APB’s Jeffrey Selingo Says “Colleges Are Deeply Unequal Workplaces”
02 Sep 2020
As both an observer of higher education and an insider with academic appointments at two universities, APB speaker Jeffrey Selingo occupies a unique position to explain higher education’s critical and influential role in the world economy. In his latest article in The Atlantic, Selingo explains how, as colleges are preparing to reopen, they are overlooking the concerns of campus staff.
This pandemic has exposed longstanding cracks in the campus workplace.
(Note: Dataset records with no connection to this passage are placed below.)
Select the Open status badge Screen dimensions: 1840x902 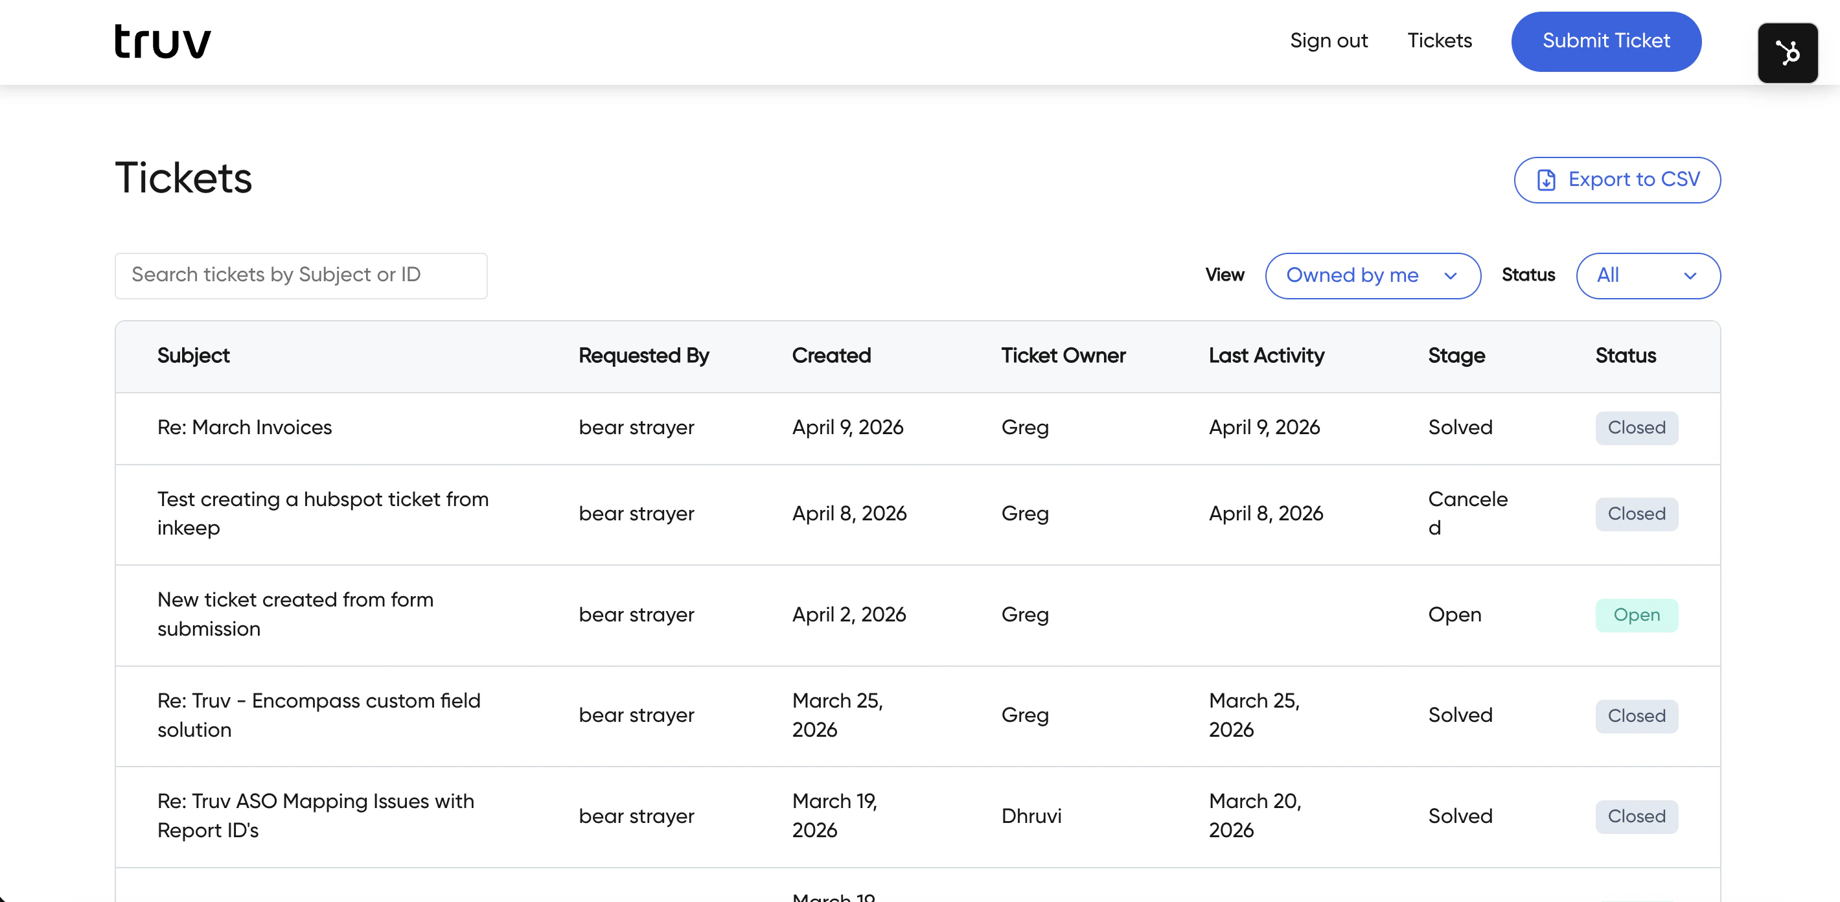[1636, 615]
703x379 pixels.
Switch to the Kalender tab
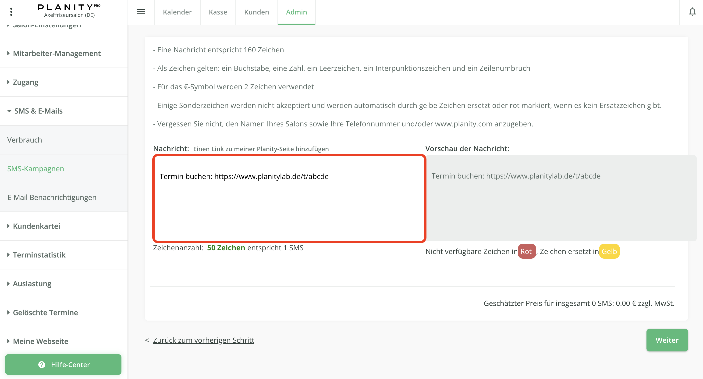(177, 12)

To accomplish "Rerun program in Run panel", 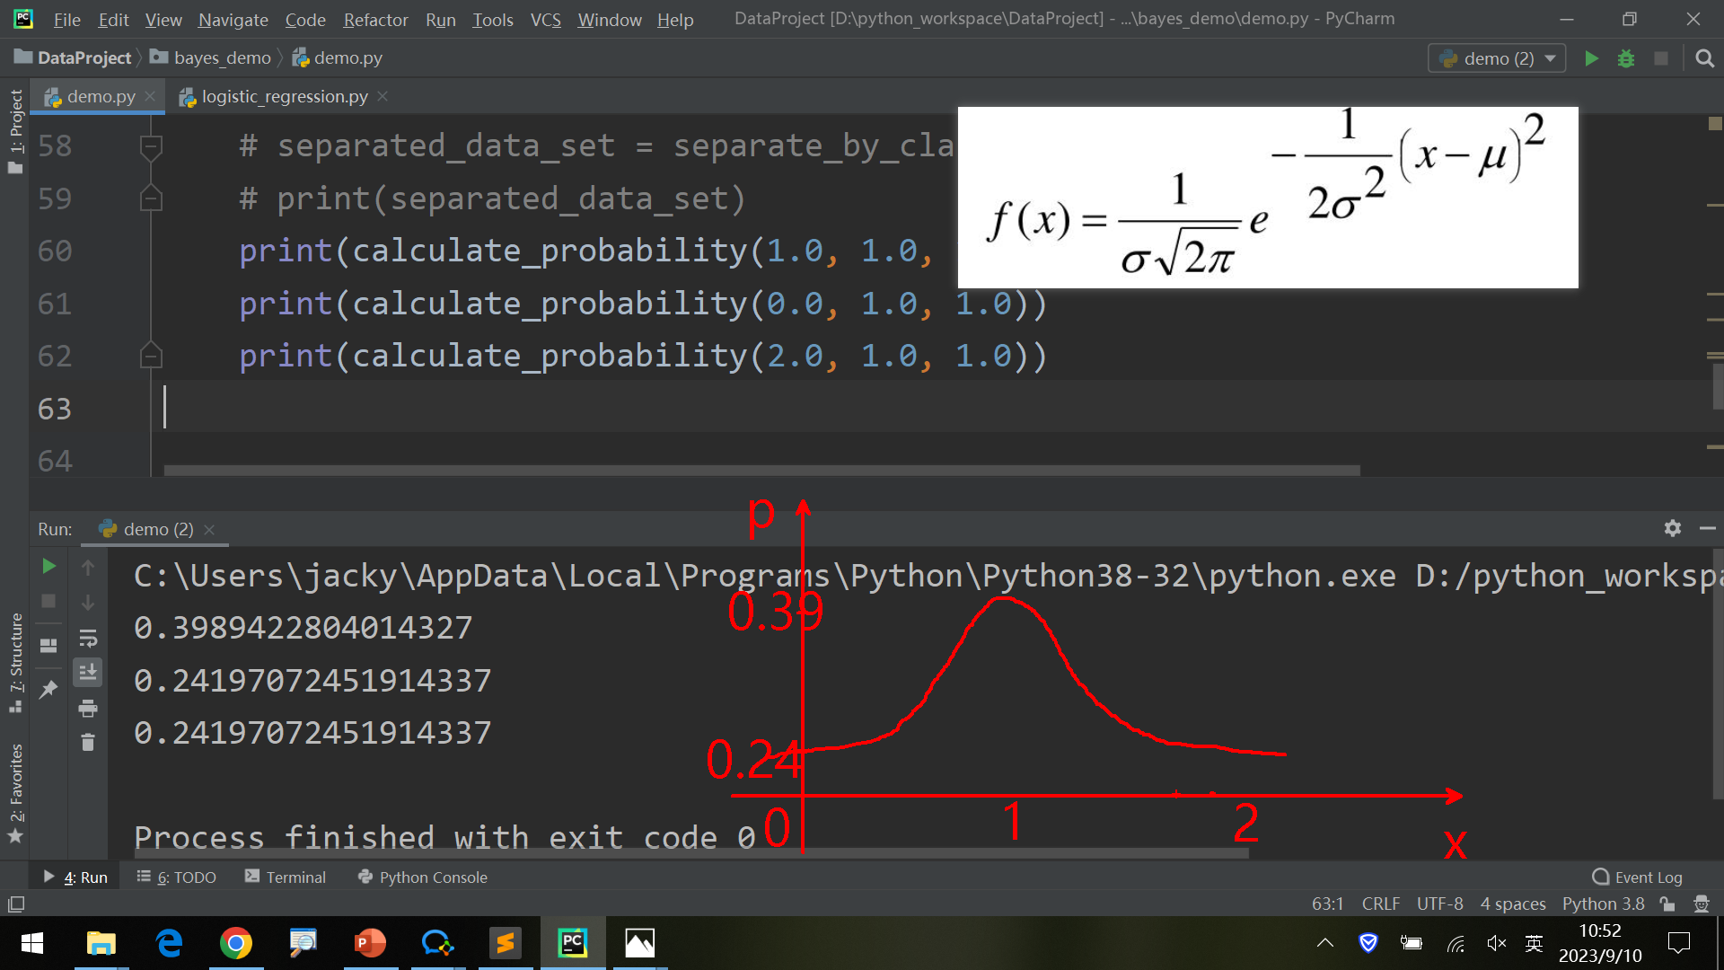I will pyautogui.click(x=49, y=566).
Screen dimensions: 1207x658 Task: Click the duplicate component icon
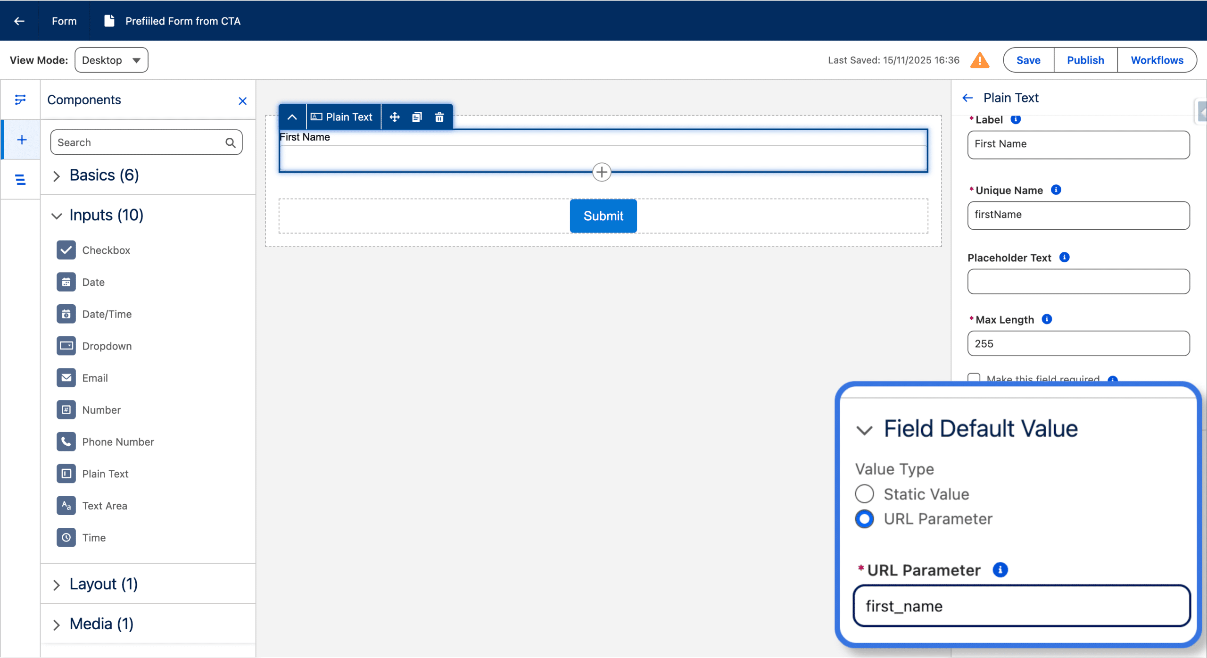[x=417, y=117]
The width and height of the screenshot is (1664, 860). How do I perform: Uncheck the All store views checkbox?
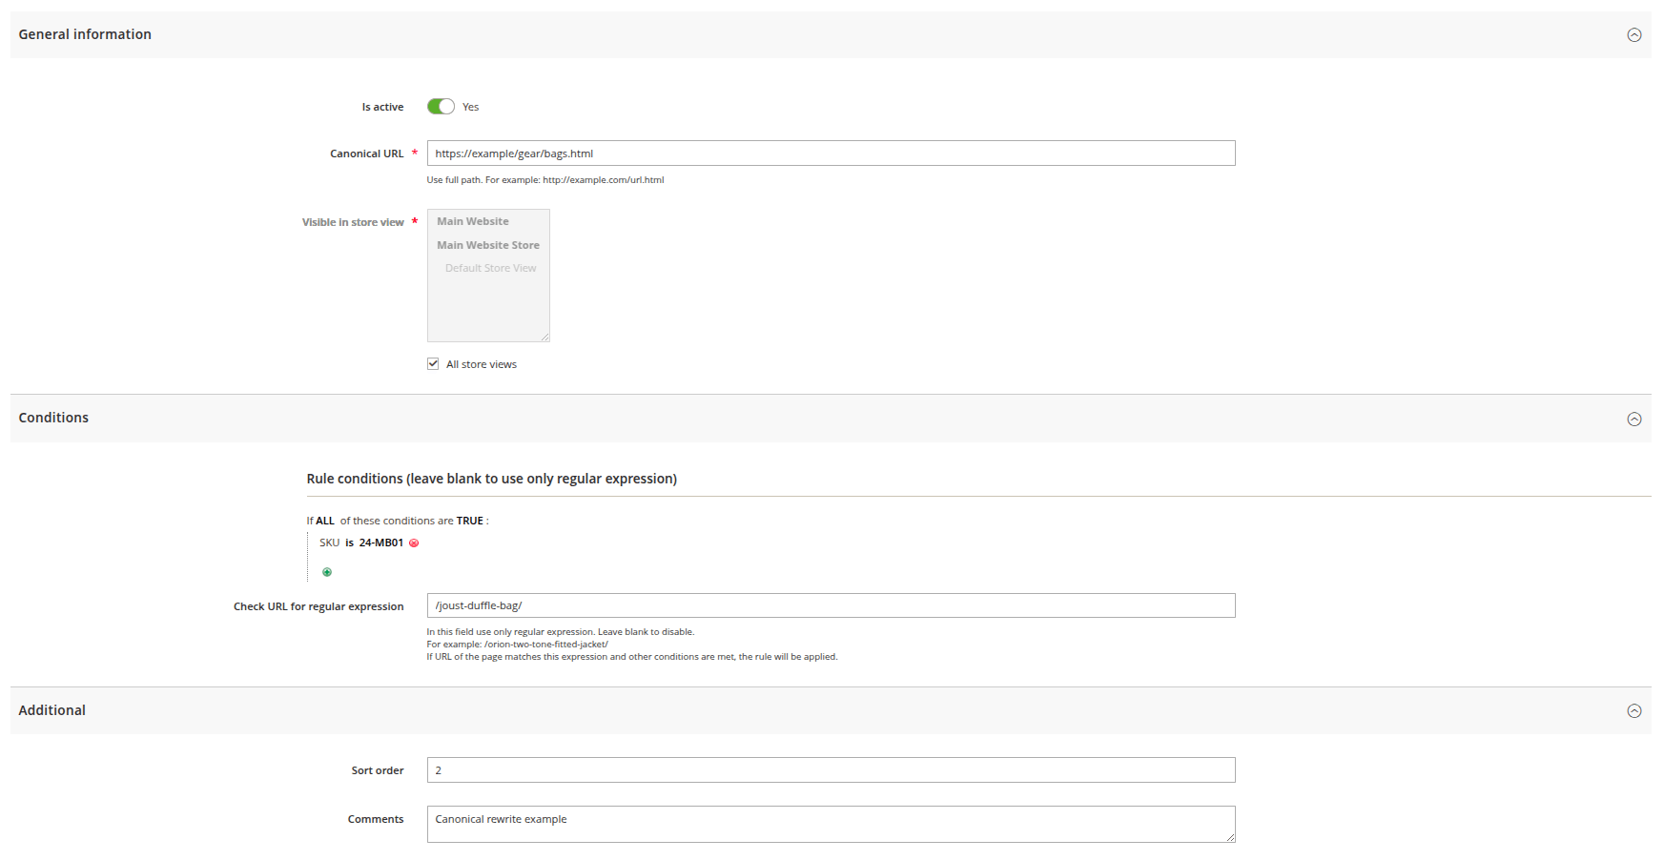pos(433,363)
Although faculty and staff work for the same university, faculty, by definition, enjoy more job security and power to shape how the university runs, while campus staff continue to be far more vulnerable. “What happens to those faculty and staff silos—and the future of many jobs on campuses—hangs in the balance this fall. If campuses reopen to students but most faculty teach remotely, students and administrators who show up might see more clearly how staff are the connective tissue holding campuses together...” Selingo says.
An expert on higher education, Jeffrey Selingo has written countless books on the current landscape of college and what lies ahead. His third book, Who Gets In & Why: A Year Inside College Admissions, is out this September and will take readers on a journey from the inside of admissions offices, revealing what really matters in the selection process and how, ultimately, decisions are based a college’s agenda and its priorities rather than the quality of applicants.